### Problem
Rewrite everything from the line containing "Image resolution: width=668" down to the line containing "Looking at the screenshot, I should click(x=1415, y=109).", swapping "dropdown arrow" for "menu arrow" and keeping all else the same.
- - - -
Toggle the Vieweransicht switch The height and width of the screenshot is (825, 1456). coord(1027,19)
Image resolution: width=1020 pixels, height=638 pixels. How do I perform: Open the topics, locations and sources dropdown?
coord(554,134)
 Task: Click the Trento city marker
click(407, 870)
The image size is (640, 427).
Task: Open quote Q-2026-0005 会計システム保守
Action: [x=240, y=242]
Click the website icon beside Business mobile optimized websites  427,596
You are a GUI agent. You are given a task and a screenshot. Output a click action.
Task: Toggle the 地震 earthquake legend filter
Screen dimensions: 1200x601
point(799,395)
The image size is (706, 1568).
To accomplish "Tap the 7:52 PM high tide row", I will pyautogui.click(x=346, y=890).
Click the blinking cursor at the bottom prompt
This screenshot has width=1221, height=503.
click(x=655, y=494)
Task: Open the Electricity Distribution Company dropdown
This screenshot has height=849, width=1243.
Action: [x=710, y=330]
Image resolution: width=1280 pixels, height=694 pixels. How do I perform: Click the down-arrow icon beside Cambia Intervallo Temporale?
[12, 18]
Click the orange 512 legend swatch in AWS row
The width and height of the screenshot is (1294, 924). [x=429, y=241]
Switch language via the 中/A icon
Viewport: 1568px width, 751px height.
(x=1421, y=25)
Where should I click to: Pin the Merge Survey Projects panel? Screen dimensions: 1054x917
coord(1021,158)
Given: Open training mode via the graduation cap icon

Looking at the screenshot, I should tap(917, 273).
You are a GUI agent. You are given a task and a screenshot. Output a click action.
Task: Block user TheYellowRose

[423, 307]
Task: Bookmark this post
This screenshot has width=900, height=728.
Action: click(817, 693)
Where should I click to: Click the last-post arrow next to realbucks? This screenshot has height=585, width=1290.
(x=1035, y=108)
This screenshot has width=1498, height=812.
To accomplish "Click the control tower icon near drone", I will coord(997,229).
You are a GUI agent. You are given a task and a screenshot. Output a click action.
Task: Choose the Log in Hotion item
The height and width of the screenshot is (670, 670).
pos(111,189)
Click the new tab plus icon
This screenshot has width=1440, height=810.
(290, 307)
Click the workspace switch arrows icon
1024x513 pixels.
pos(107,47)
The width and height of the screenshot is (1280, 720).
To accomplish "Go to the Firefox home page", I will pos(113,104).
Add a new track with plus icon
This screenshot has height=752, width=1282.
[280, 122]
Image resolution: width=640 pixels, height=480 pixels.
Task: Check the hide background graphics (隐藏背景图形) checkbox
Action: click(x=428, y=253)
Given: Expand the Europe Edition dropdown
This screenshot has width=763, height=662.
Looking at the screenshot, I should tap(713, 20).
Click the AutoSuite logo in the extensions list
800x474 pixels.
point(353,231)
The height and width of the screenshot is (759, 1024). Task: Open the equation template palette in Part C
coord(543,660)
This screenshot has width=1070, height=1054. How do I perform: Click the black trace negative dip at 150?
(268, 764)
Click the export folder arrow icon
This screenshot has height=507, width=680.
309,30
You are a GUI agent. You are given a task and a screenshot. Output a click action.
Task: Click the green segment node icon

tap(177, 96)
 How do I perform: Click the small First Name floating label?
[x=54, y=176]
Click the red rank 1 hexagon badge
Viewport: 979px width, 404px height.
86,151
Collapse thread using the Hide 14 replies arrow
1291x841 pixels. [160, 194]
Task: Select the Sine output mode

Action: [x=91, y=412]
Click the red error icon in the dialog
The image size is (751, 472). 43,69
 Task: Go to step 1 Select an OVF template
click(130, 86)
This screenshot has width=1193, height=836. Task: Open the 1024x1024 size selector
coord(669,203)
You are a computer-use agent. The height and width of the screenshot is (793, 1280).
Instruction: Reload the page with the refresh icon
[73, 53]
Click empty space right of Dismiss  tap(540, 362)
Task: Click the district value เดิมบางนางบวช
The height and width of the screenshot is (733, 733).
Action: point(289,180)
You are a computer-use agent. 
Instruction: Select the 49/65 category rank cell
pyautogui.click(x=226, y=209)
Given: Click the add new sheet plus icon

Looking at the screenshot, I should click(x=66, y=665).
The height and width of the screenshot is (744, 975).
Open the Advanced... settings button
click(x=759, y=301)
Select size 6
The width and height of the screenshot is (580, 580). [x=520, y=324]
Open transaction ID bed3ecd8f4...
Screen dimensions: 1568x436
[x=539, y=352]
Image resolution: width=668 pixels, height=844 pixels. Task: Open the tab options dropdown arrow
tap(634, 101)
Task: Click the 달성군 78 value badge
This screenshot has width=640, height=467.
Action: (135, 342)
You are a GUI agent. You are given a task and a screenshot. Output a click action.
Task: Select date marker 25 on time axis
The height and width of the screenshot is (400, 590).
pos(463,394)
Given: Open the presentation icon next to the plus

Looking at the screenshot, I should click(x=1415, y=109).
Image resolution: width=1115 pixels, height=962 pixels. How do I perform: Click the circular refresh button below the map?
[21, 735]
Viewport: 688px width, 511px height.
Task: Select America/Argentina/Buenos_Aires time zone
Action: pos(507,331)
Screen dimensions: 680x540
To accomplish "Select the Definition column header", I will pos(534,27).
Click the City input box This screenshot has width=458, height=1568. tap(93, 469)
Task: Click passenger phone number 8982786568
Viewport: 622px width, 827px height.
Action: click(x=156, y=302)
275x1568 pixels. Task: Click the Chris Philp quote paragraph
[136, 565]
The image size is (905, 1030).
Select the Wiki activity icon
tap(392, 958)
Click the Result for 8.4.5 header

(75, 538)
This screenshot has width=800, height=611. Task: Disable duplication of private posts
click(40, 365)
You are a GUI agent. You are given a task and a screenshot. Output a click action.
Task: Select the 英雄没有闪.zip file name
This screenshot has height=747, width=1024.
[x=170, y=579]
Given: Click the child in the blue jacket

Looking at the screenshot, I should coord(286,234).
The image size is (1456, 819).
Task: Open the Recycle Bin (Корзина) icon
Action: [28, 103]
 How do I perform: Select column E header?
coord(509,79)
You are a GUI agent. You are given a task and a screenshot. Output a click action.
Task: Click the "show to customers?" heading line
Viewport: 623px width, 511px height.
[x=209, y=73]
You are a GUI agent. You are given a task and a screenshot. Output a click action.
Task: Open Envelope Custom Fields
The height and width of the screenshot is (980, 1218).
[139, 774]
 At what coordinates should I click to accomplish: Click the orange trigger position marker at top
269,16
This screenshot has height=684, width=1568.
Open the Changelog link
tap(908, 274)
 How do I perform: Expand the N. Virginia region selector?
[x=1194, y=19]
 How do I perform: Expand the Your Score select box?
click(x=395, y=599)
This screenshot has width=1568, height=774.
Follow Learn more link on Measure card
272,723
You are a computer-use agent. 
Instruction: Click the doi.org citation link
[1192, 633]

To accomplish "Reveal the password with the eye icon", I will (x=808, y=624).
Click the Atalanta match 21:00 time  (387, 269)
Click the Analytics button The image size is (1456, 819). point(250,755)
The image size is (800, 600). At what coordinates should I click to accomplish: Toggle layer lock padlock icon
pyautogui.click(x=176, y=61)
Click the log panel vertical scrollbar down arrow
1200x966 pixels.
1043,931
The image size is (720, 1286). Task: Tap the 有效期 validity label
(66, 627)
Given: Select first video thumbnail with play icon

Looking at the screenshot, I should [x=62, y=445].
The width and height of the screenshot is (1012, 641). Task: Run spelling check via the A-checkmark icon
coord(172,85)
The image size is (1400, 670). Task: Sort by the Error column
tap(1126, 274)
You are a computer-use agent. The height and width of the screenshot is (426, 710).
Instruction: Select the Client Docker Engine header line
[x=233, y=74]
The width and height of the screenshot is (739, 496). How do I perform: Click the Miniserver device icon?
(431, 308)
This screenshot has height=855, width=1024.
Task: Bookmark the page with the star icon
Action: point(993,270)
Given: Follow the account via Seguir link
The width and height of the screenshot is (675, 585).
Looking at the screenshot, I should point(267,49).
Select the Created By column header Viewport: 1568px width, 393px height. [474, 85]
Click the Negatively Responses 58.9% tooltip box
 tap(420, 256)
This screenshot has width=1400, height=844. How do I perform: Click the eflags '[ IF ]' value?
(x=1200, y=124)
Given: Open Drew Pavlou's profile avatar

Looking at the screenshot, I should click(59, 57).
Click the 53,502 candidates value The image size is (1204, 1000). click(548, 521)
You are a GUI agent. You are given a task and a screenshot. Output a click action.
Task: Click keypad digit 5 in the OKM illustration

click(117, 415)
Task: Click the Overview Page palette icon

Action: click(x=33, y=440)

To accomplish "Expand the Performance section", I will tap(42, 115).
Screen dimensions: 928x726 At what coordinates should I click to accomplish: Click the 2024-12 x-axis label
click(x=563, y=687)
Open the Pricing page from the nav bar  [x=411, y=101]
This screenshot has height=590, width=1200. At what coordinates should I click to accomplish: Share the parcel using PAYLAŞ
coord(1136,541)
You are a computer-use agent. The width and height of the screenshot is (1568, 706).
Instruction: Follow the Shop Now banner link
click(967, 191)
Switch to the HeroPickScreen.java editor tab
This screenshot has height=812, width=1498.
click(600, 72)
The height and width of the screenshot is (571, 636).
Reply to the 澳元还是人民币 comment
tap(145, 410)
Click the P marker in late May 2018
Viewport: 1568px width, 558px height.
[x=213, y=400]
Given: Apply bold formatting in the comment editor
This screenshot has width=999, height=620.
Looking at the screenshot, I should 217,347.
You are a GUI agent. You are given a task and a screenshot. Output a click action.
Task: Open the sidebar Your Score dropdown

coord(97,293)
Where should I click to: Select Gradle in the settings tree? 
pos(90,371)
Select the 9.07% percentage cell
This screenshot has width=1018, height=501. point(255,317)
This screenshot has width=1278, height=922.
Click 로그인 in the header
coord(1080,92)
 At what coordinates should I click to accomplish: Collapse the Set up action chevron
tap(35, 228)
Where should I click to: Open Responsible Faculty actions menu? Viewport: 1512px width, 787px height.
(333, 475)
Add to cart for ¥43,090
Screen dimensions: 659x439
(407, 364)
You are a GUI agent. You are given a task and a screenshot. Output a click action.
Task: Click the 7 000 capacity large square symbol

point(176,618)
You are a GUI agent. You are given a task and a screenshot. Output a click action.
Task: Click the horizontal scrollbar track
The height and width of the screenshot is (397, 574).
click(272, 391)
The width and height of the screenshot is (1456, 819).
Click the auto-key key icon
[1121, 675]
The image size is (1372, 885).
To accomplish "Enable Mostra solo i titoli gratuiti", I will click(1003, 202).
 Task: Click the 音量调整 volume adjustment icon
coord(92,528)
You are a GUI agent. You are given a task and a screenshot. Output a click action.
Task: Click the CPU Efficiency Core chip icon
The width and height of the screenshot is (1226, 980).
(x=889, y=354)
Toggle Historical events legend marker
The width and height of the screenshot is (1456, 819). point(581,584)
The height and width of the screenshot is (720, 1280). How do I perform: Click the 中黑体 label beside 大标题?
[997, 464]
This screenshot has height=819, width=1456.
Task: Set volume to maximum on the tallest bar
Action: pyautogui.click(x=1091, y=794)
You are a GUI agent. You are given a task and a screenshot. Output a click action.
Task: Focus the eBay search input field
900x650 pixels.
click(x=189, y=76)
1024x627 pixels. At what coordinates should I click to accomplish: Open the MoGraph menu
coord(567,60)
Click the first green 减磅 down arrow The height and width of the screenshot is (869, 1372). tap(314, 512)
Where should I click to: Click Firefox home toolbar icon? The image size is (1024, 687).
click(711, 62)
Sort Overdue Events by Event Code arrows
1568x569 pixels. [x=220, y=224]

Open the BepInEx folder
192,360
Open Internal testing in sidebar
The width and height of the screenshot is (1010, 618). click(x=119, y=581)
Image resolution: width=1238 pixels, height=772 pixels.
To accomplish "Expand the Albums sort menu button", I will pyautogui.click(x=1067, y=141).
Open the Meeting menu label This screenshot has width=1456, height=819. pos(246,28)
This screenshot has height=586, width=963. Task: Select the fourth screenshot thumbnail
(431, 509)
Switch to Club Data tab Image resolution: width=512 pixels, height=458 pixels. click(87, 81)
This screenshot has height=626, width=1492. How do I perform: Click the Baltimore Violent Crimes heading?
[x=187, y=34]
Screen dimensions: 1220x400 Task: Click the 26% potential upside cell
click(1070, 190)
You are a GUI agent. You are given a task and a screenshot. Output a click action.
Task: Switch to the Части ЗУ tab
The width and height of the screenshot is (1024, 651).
- - - -
### Full answer
Image resolution: width=668 pixels, height=844 pixels. Task: Open the tab options menu arrow
tap(634, 101)
Task: Click the 달성군 78 value badge
This screenshot has width=640, height=467.
Action: (135, 342)
You are a GUI agent. You are given a task and a screenshot. Output a click action.
Task: Select date marker 25 on time axis
The height and width of the screenshot is (400, 590).
pos(463,394)
Given: Open the presentation icon next to the plus

Looking at the screenshot, I should click(x=1415, y=109).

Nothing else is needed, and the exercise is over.